The topological role of each node was based on its within-module connectivity (Zi) and among-module connectivity (Pi; Guimerà and Nunes Amaral, 2005). According to previous studies (Olesen et al., 2007; Chen et al., 2019), the nodes were classified as module hubs (Zi ≥ 2.5, Pi < 0.62), connectors (Zi < 2.5, Pi ≥ 0.62), and network hubs (Zi ≥ 2.5, Pi ≥ 0.62), and they were referred to as keystone nodes (Banerjee et al., 2019; Röttjers and Faust, 2019).
2.4. Network stability
Normally, network stability is evaluated via robustness and vulnerability (Wu M. H. et al., 2021; Yuan et al., 2021). Robustness is defined as the remaining proportion of species of the network after random removal of some nodes (Montesinos-Navarro et al., 2017). In this study, each 0.05% of nodes randomly removed simulated random species removal. Vulnerability is also an index used to evaluate network stability based on node removal (Yuan et al., 2021).
2.5. Network composition dissimilarity
In this study, we used several indexes to evaluate the dissimilarity of fungal networks between different treatments. Shared nodes and edges between two networks were used to evaluate coexisting elements of different networks. Network dissimilarity based on network nodes and edges has been used to evaluate network differences (Poisot et al., 2012; Mo et al., 2021).
2.6. Fungal functions
FUNGuild was used to predict the functions of fungi from the amplicon sequencing data (Nguyen et al., 2016). According to trophic modes, there were three categories for fungi, namely, pathotroph, saprotroph, and symbiotroph. In order to take advantage of fungal functions, these three categories were further divided.
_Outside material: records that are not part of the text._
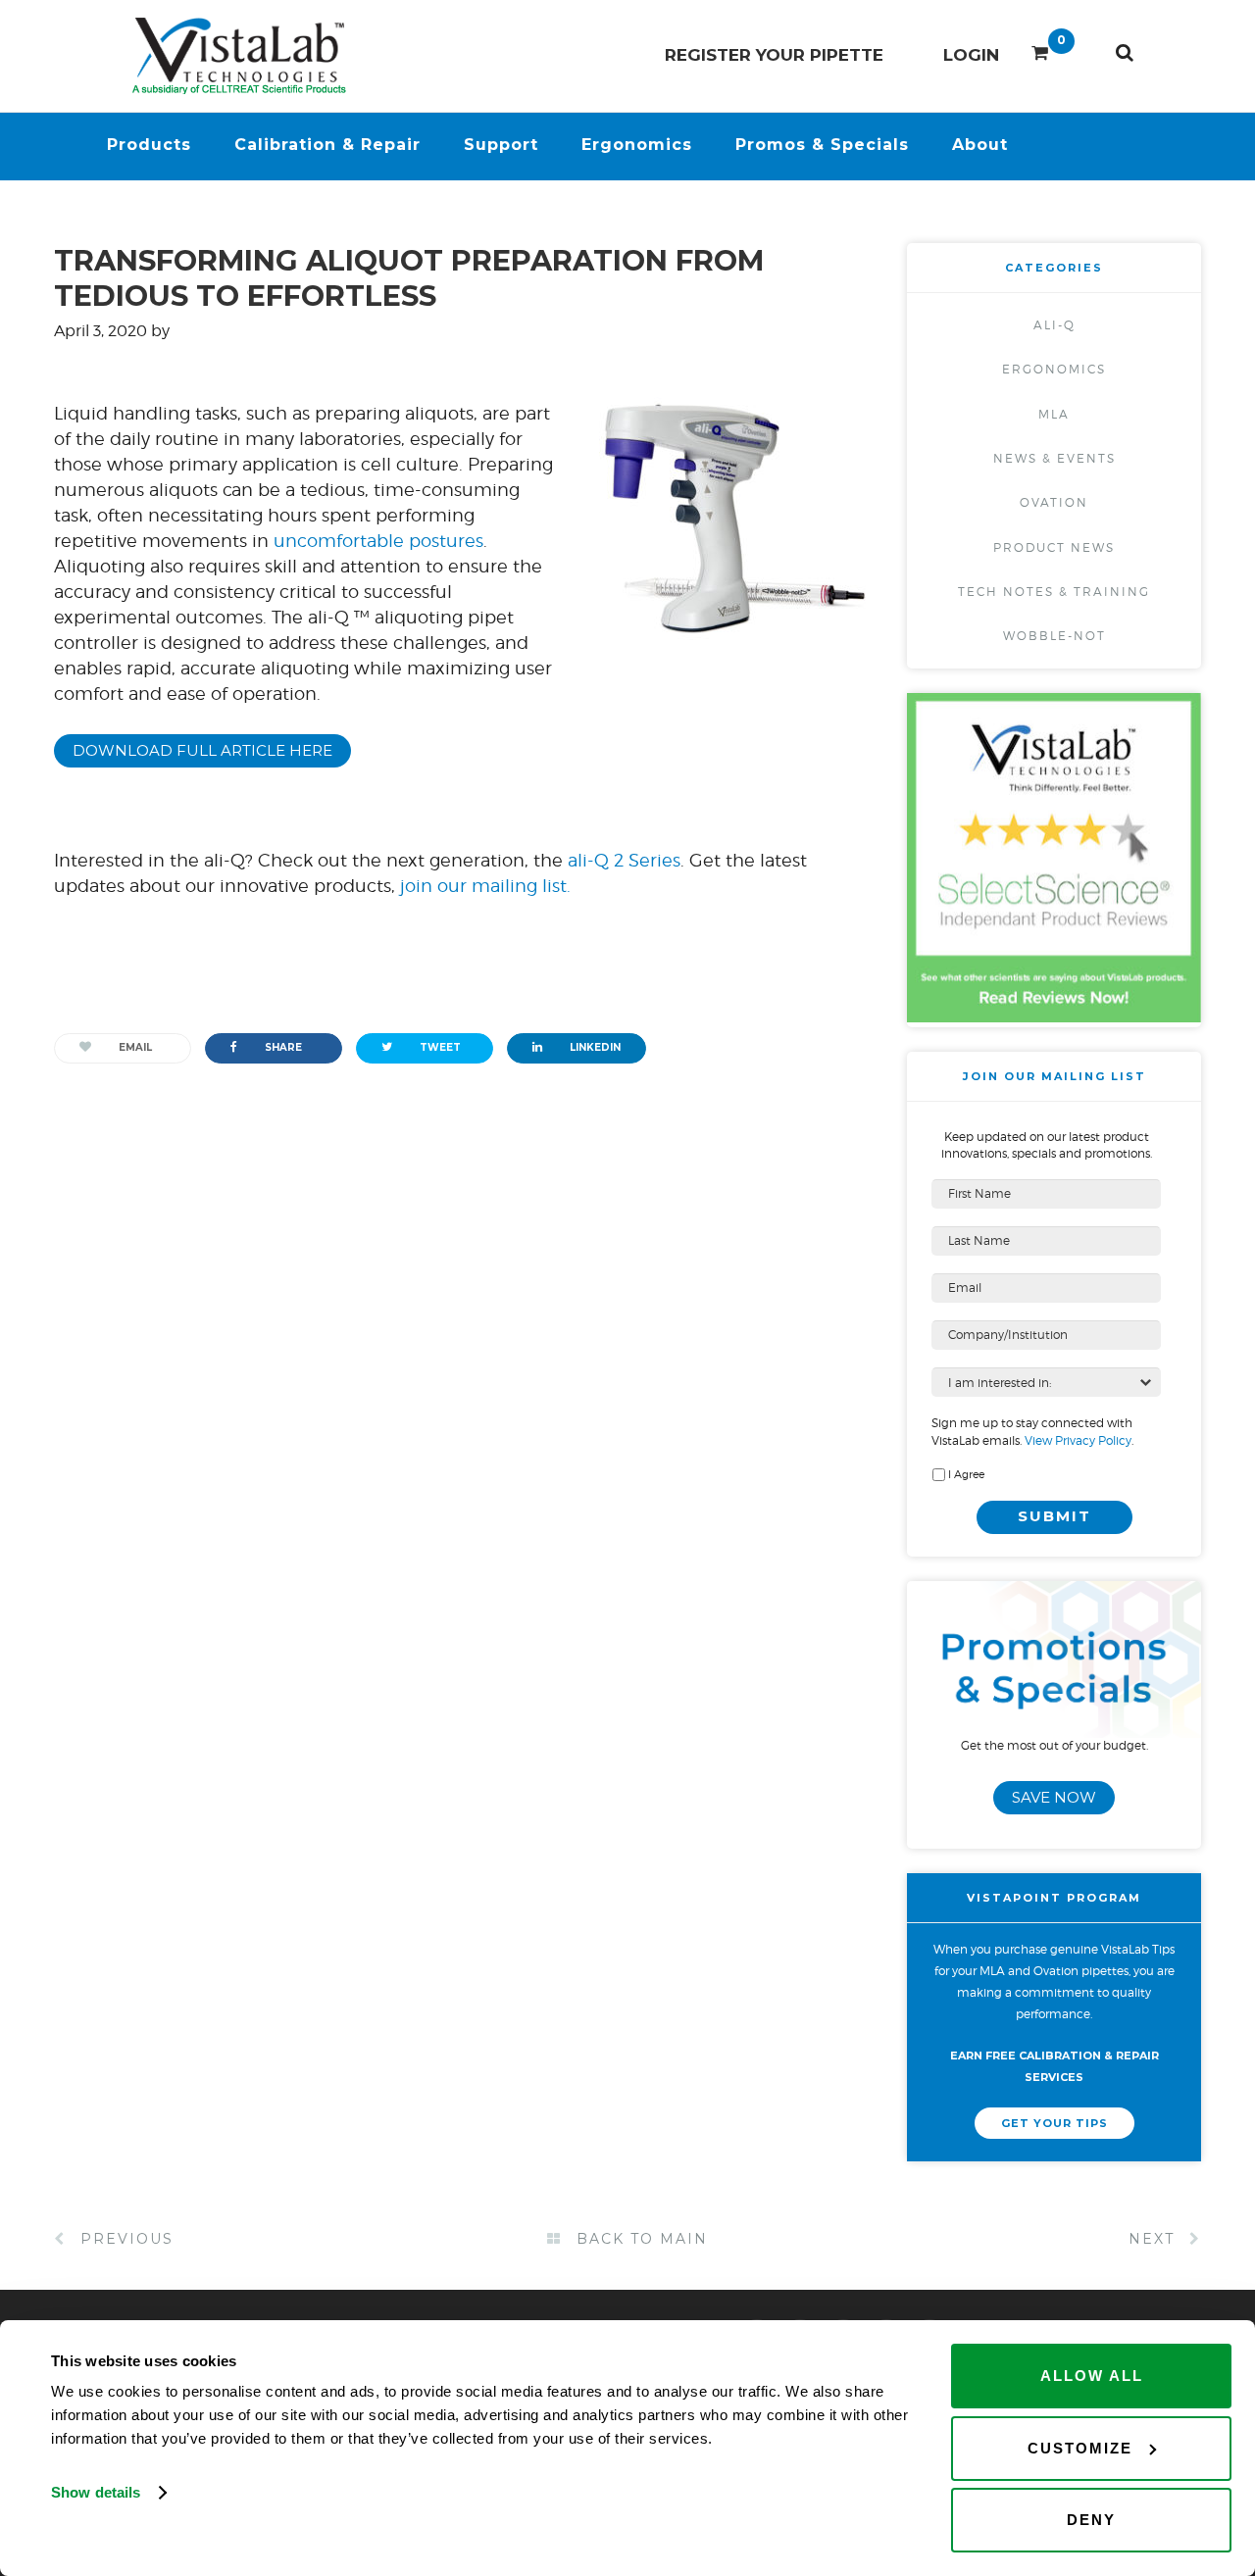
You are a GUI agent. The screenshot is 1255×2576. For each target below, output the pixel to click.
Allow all (1091, 2375)
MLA (1054, 414)
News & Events (1054, 458)
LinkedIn (594, 1047)
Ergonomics (1054, 369)
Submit (1054, 1516)
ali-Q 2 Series (624, 860)
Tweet (439, 1047)
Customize (1080, 2448)
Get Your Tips (1054, 2123)
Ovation (1054, 502)
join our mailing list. (485, 885)
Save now (1054, 1797)
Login (971, 55)
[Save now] (1054, 1728)
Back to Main (639, 2239)
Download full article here (202, 750)
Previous (124, 2239)
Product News (1054, 547)
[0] (1039, 49)
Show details (95, 2492)
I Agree (966, 1474)
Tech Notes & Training (1054, 591)
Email (134, 1047)
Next (1154, 2239)
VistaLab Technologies (242, 56)
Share (282, 1047)
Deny (1091, 2519)
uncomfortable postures (378, 540)
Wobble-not (1054, 635)
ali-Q (1054, 325)
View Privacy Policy (1076, 1440)
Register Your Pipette (774, 55)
Pathotroph was divided into animal pathogen, plant pathogen, fungal parasite, lichen parasite, bryophyte parasite, and endophyte; saprotroph was divided into dung saprotroph, leaf saprotroph, plant saprotroph, soil saprotroph, and wood saprotroph; symbiotroph was divided into ectomycorrhizal, ericoid mycorrhizal, and endophyte. The relative abundance of sub-groups of the fungal functions was used to evaluate the networked fungal OTUs community. The Mantel test was used to evaluate the relationships of fungal communities to fungal functions (Duan et al., 2020).
3. Results
3.1. Network indexes and composition
There were 2,387 fungal OTUs that were identified and used in this study. Eight fungal networks were established for each treatment based on Pearson’s correlation coefficients of fungal OTUs (Figure 1), and Table 1 lists each network’s topological indexes. Compared with the control group, the total nodes decreased by 42, 12, and 15 in L, M, and H treatment in JSJ soils, and 14, 27, and 17 in L, M, and H treatment in LF soils, respectively. These network nodes were assigned to nine dominant fungal orders in both soils, which were Hypocreales, Sordariales, Pleosporales, Eurotiales, Microascales, Pelotiales, Helotiales, Incertae sedis, and Agaricales. However, the average degree was increased by 0.834, 1.251, and 3.202 in L, M, and H treatment in JSJ soils, and 0.319, 9.553, and 1.041 in L, M, and H treatment in LF soils, respectively. Network density was increased by 0.005, 0.005, and 0.012 in L, M, and H treatment in JSJ soils, and by 0.003, 0.054, and 0.007 in L, M, and H treatment in LF soils, respectively. In addition, the percentage of positive edges increased by 0.54%–0.99% in all clomazone-treated JSJ soil, and increased by 0.19%–0.69% in all clomazone-treated LF soil.
Figure 1. Visualization of fungal networks for each treatment in two soils. (A–D) are control, L, M, and H treatments in JSJ soil, respectively; and (E–H) are control, L, M, and H treatments in LF soil, respectively.
3.2. Network keystone nodes
On the basis of nodes’ Zi and Pi, the number of keystone nodes decreased by 19–27 in JSJ soil treated with clomazone. In LF soil, it increased by 1 in L treatment, but decreased by 4 and 17 in M and H treatments. The shared keystone nodes between the control and clomazone treatments were 31, 34, and 26 in JSJ soil, and 17, 27, and 22 in LF soils, respectively (Figure 2).
3.3. Network dissimilarity
The network dissimilarity, shared nodes and edges are shown in Table 2. In JSJ soil, there were 260, 269, and 271 shared nodes in comparison to control-L, control-M, and control-H in JSJ soil, respectively. There were 210, 208, and 211 shared nodes in comparison to control-L, control-M, and control-H in LF soil, respectively. Compared with the nodes in each network, the shared nodes accounted for significant percentages of the nodes in each network. However, the shared edges between the control and clomazone-treated soil were significantly low. There were 23, 27, and 24 shared edges in comparison to control-L, control-M, and control-H in JSJ soil, respectively; and there were 17, 54, and 27 shared nodes in comparison to control-L, control-M, and control-H in LF soil, respectively. The dissimilarity between different networks in the two soils were both high, in the range of 0.97–0.98.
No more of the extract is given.